Power law as an underlying principle
And lastly, let me explain the laws behind the combination and recombination of memes. Their lives and reproduction can be described neither by meiosis nor mitosis but with the power law. Memes reproduce and get stronger according to the power law. That is why only a few get almost all of the attention while larger majority vanish in almost absolute anonymity. COVID pandemic as an example of contemporary extremely powerful meme-complex overshadowed recently overwhelmingly powerful climate change meme-complex, while for instance, tobacco-health meme-complex fades away. According to power-law, only a few memes rule in a particular period. Other examples of CNA also prove that all networks like that form according to power law rules.
Memes identity, a quest
The last point to make is about the identity of a meme. Memes are the smallest elements of a sensemaking activity. Describing the structure of memes request serious further elaboration. Imagine the structure of genes; from base pairs, nucleotides, codons, alleles to chromosomes leads a path that is not always simple and is even less straightforward. It will take some time to define different verbal, pictural, musical, technical and perhaps even some other types of memes. As it was a long way from Georg Mendel to Francis Crick, so we should not expect memetics to evolve overnight.

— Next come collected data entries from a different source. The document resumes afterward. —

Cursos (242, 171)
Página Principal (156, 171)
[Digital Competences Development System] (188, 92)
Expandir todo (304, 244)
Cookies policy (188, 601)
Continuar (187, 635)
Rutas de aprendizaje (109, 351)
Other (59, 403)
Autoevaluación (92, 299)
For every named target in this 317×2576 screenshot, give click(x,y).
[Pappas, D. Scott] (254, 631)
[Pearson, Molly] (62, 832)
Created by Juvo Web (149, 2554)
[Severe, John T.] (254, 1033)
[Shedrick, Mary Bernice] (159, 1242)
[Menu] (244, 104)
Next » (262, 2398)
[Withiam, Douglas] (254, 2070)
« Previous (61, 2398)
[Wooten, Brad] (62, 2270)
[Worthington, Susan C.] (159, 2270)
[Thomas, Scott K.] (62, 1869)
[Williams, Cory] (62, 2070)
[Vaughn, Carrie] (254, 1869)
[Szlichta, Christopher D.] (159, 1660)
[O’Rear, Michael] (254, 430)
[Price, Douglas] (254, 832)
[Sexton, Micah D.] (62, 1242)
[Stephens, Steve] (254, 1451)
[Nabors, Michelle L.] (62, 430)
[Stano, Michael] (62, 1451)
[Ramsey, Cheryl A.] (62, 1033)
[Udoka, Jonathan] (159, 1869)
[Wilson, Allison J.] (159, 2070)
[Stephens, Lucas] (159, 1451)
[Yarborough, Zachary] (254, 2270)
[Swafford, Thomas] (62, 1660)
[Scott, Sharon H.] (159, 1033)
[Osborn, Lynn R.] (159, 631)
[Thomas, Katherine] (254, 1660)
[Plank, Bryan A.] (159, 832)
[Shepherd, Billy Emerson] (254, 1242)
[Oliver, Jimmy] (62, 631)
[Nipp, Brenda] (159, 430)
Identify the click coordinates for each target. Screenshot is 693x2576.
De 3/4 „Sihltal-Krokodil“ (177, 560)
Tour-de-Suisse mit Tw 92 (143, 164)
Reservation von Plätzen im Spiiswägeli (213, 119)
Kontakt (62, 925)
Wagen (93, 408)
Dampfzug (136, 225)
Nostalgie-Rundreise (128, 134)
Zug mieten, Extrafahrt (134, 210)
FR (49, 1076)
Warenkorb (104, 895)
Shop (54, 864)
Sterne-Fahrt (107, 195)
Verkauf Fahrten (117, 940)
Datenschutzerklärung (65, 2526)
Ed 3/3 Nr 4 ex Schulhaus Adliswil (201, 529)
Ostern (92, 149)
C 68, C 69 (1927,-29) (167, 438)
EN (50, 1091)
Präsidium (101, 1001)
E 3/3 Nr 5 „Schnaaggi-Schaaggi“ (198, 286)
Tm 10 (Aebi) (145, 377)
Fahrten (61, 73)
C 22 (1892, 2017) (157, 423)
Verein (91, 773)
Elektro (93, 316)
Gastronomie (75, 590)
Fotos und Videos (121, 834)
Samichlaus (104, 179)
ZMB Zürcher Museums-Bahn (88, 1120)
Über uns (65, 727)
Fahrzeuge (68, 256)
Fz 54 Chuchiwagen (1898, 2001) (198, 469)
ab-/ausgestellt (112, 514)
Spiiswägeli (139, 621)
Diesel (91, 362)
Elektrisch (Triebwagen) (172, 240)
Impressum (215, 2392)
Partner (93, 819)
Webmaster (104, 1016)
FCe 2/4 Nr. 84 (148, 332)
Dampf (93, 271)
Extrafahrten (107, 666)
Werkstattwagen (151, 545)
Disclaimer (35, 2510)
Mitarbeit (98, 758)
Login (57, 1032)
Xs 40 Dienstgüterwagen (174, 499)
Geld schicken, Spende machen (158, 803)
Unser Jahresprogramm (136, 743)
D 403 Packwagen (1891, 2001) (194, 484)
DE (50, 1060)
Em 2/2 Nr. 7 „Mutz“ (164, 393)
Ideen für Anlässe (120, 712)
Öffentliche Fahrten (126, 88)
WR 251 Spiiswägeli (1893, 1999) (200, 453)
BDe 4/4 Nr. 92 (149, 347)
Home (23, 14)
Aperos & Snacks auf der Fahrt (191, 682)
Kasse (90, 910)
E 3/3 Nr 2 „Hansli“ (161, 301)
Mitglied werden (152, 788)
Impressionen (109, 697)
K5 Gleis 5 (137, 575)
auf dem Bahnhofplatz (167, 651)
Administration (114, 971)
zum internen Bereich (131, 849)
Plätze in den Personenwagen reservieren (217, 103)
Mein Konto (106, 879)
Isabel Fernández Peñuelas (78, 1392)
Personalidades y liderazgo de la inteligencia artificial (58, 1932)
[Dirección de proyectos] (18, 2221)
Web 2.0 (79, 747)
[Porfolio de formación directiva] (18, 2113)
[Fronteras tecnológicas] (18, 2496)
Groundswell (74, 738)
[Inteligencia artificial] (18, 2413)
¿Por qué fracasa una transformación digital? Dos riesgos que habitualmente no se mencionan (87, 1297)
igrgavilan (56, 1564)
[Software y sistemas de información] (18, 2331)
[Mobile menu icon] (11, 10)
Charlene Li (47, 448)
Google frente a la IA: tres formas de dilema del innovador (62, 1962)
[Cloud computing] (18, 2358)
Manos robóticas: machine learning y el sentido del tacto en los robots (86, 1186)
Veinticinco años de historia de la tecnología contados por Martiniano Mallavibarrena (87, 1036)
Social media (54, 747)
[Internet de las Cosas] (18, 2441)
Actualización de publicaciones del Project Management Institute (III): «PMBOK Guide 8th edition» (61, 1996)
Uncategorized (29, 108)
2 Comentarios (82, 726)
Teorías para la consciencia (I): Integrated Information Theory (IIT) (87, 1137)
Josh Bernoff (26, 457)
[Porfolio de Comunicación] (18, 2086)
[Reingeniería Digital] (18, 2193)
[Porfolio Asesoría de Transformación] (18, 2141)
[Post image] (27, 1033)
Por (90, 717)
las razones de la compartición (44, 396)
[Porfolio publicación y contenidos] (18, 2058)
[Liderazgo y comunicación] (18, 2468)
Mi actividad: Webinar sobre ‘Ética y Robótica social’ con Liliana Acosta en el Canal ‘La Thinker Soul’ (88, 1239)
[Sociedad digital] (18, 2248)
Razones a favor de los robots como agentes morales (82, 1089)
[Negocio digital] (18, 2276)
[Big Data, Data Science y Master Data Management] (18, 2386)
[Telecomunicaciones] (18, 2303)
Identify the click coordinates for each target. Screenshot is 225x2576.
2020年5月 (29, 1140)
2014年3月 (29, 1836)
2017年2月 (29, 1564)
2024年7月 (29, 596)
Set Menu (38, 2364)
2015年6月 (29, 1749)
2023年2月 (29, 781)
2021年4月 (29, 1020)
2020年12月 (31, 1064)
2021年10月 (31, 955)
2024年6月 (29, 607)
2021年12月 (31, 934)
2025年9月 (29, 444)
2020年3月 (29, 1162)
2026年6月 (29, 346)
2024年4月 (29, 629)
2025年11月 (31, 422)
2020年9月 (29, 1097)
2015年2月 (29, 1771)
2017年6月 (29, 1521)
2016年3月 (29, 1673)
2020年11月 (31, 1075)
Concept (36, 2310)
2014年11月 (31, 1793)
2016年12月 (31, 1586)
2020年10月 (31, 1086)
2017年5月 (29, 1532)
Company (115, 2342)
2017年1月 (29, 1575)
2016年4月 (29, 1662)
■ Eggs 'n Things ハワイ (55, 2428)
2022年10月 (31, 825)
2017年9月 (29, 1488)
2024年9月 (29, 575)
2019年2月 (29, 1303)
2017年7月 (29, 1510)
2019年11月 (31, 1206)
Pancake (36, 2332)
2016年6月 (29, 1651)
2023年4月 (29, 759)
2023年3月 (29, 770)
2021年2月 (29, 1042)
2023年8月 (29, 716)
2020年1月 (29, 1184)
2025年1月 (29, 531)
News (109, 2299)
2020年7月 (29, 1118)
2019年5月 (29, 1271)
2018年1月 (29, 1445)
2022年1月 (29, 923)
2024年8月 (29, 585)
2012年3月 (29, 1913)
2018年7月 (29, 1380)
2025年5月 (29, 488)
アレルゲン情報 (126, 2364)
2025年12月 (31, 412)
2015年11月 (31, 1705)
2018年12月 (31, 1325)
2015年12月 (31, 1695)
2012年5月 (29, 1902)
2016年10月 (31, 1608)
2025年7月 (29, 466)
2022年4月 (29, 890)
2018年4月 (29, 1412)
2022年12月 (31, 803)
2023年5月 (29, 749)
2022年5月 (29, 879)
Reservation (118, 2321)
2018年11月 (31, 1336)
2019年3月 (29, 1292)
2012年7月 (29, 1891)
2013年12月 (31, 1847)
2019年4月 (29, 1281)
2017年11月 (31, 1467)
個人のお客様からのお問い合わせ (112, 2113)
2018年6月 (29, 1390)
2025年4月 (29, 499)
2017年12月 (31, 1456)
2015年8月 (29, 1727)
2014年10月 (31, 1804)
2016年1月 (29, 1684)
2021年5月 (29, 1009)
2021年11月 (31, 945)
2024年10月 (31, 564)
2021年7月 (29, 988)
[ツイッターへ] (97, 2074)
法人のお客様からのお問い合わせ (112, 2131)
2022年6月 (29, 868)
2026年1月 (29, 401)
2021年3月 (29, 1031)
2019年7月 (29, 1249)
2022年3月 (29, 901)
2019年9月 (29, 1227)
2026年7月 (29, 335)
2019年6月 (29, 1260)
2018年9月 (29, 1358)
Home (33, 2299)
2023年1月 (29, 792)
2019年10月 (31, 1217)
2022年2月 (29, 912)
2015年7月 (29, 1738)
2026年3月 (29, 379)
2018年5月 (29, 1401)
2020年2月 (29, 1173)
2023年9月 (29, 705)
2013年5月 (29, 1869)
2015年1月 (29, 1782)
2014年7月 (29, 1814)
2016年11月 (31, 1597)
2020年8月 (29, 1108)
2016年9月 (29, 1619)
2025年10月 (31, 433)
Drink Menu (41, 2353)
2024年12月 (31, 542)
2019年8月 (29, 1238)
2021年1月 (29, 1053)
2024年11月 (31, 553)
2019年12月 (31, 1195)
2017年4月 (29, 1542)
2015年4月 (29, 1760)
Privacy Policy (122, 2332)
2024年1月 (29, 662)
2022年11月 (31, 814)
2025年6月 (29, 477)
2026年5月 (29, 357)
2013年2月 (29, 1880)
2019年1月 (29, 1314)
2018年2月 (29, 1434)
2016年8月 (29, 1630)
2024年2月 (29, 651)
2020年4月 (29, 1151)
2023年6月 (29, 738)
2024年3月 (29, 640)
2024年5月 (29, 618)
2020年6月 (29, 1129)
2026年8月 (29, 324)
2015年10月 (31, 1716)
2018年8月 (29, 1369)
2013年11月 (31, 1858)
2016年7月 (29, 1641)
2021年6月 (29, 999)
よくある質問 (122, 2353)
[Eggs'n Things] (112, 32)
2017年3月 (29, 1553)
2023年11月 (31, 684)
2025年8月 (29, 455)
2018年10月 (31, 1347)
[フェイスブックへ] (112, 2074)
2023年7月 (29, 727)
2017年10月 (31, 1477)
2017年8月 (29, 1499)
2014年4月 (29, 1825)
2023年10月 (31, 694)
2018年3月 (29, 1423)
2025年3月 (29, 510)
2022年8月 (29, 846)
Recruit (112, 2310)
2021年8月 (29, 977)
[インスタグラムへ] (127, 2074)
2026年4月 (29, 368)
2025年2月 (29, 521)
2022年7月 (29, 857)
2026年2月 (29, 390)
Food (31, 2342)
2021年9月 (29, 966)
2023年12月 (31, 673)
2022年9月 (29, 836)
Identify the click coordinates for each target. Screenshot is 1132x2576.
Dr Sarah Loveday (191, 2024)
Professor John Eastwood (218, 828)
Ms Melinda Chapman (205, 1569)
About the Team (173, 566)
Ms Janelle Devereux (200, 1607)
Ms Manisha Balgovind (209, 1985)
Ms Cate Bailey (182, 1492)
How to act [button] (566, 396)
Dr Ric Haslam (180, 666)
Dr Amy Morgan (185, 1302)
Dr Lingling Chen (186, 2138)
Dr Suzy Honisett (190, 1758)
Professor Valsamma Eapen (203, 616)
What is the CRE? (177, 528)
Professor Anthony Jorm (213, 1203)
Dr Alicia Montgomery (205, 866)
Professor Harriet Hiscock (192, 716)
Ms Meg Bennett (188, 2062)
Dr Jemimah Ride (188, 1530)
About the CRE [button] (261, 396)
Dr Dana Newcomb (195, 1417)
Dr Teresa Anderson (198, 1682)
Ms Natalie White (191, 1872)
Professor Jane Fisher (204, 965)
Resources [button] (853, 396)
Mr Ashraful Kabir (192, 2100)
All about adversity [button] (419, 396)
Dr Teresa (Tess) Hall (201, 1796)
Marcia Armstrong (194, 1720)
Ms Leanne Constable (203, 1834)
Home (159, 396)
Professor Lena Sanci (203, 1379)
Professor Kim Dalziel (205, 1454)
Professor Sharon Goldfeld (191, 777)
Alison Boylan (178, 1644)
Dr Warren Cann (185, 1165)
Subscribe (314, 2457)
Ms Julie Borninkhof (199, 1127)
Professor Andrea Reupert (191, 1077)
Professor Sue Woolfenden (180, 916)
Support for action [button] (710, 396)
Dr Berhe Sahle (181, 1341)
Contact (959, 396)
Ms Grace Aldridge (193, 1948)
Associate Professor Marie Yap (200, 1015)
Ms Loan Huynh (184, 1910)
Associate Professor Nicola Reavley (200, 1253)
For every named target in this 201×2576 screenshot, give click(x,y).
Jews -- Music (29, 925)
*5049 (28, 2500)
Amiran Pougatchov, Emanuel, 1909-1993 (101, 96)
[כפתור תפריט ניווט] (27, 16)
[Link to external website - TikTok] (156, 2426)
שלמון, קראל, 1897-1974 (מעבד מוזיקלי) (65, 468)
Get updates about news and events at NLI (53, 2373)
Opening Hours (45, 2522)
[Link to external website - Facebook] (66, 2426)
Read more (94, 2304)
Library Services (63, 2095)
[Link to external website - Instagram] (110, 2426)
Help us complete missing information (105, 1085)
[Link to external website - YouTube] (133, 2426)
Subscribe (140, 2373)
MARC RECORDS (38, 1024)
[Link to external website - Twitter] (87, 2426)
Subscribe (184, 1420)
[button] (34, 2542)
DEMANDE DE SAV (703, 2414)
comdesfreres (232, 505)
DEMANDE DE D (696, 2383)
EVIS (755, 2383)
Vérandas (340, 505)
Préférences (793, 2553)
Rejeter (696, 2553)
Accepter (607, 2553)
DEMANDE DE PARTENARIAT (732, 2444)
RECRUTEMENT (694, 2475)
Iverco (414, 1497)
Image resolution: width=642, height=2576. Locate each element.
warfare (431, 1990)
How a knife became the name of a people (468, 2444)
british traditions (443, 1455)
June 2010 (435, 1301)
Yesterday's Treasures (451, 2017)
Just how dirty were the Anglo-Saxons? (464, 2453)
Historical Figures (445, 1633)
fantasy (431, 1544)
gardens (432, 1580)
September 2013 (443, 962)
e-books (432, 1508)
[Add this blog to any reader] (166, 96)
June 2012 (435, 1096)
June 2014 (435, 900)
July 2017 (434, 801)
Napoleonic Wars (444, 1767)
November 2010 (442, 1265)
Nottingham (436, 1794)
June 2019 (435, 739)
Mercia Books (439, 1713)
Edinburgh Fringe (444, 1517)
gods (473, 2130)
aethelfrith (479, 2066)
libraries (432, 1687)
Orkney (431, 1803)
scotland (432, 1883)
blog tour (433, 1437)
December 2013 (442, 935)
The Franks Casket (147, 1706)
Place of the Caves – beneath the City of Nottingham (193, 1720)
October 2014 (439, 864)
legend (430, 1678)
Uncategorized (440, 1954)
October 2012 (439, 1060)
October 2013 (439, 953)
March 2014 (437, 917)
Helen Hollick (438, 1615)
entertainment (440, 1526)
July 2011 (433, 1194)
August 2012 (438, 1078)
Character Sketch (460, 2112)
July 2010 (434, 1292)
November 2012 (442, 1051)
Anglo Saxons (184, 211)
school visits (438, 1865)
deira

And this concludes our brief exploration of why memetics is not widely accepted and what could be the theoretical foundation of memetics in the future. This is a sketch that needs further elaboration. Many questions of mechanisms behind are left open. But what I hope I have achieved is to picture the field in which such elaboration should occur. This field is limited by a top-down approach, CNA, power-law and intersubjectivity.